The stronger than expected ISM indices were seen as a factor triggering repricing of Fed expectations. The ISM non-manufacturing index improved to 55.4 in October while the ISM manufacturing improved to 56.4. In particular, the employment component of ISM non-manufacturing jumped to 56.2, and that's the second highest reading since March. The FOMC statement released last week sounded like Fed is still open to December tapering. While the general consensus is that Fed wouldn't scale back the asset purchase before March, some investors are quietly betting on and earlier schedule.
Nonetheless, it should be noted that Fed officials' speeches so far sounded quite dovish.
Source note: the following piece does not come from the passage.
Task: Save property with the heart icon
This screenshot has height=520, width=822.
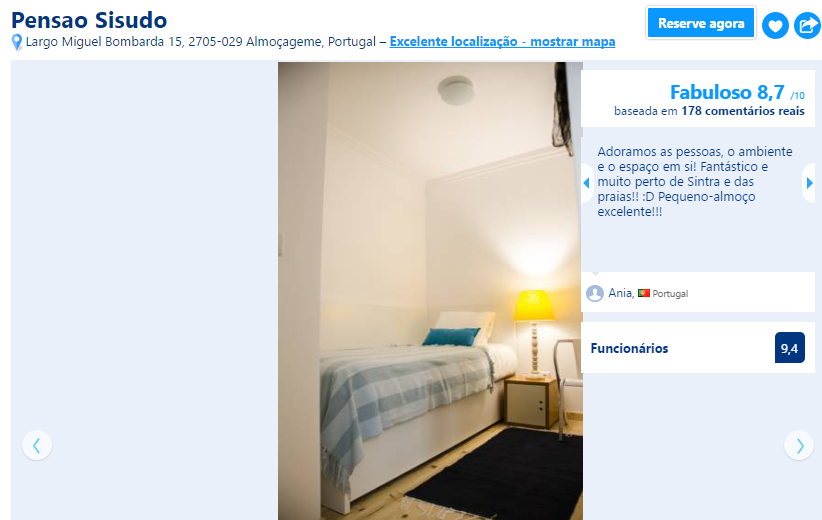Action: coord(775,25)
San Francisco Fed Williams said yesterday that Fed should continue the bond buying program until outlook for labor market improves "substantially". While the economy economy has made a lot of progress over the past year, "data over the last several months have kind of undermined a little bit that confidence that we are going to continue to make that kind of progress without continued monetary support". And, he didn't see the start of a "self-powered growth" yet. Earlier this week, Fed governor Powell said monetary policy is likely to remain highly accommodative for some time. St. Louis Fed Bullard said inflation has remained low and he would like to see inflation to return to 2% before tapering to begin. Boston Fed Rosengren said the monetary policy will likely "need to remain accommodative for some time" to achieve full employment within a "reasonable forecast horizon".
Elsewhere, New Zealand dollar was boosted today by stronger than expected growth in employment, which rose 1.2% qoq in Q3. Unemployment dropped back to 6.2%. UK BRC shop price dropped -0.5% yoy in October. Australia trade surplus narrowed to AUD -0.28b in September. UK data will be the focus again today with industrial and manufacturing production featured, as well as NIESR GDP estimate. Eurozone will release PMI services final and retail sales, plus German factory orders. Canada will release building permits and Ivey PMI. US ill release challenger job cuts and leading indicators.